Each Span records the caller service name, method name, status code, and duration. When P99 latency spikes, you can quickly identify which downstream service method is slowing down the overall response.
In Practice: Compliance Scan Authentication Chain
Using compliance-service executing GDPR data export as an example, here’s the complete gRPC call chain:
1. Admin initiates export request (HTTP → gateway)
2. Gateway forwards to compliance-service (HTTP)

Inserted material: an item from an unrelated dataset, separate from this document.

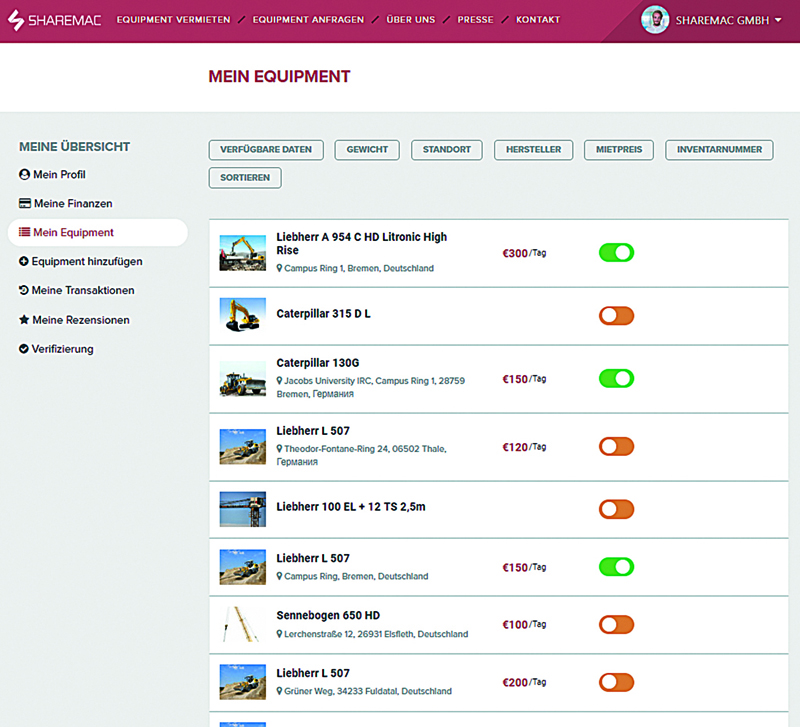Click the Meine Finanzen card icon
Screen dimensions: 800x727
coord(25,204)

3. compliance-service calls identity-service (gRPC):
→ GetUser(user_id) → gets user basic info
→ ListUserRoles(user_id) → gets role list
4. compliance-service calls profile-service (gRPC):
→ GetProfile(user_id) → gets extended attributes
5. compliance-service calls audit-service (gRPC):
→ ExportAuditLogs(user_id, stream) → streams audit logs
6. compliance-service assembles data → generates export file → uploads to storage-service
Steps 3-5 are all gRPC calls, each carrying the same Trace ID. If GetUser in step 3 fails, compliance-service can quickly return an error (rather than timing out) and log the failing gRPC status code:
level=ERROR msg="gdpr export failed" user_id=01ARZ...
error="rpc error: code = NotFound desc = user not found"
step=get_user grpc_code=NotFound
gRPC vs REST Division in Autional
Autional does not recommend using gRPC for end-user-facing APIs:
| Scenario | Approach | Reason |
|---|---|---|
| Browser → Backend | REST + JSON (gateway proxy) | Browsers can’t call gRPC directly, need grpc-web proxy |
| Mobile → Backend | REST + JSON | Adding gRPC layer offers limited value for mobile |
| Service-to-Service | gRPC + Protobuf | Highest efficiency, type safety, streaming support |
| Third-party API | REST + OAuth 2.0 | Industry standard, ecosystem compatibility |
| Webhook Callback | HTTP POST + JSON | Easy for receivers to process |
| Real-time Push | WebSocket / SSE | Browser-friendly |
Summary
gRPC’s role in Autional internal communication can be summarized as:
- Efficiency: Protobuf binary serialization, 50%+ smaller payload than JSON, lower CPU overhead
- Security: TLS/mTLS transport encryption + JWT/API Key dual-mode authentication + unified interceptor chain
- Reliability: Compile-time type safety, backward-compatible proto changes, CI-enforced consistency
- Observability: OpenTelemetry full-link tracing, each Span records method name, status code, and duration
If you have more than 5 microservices and inter-service calls are becoming frequent—now is the best time to introduce gRPC.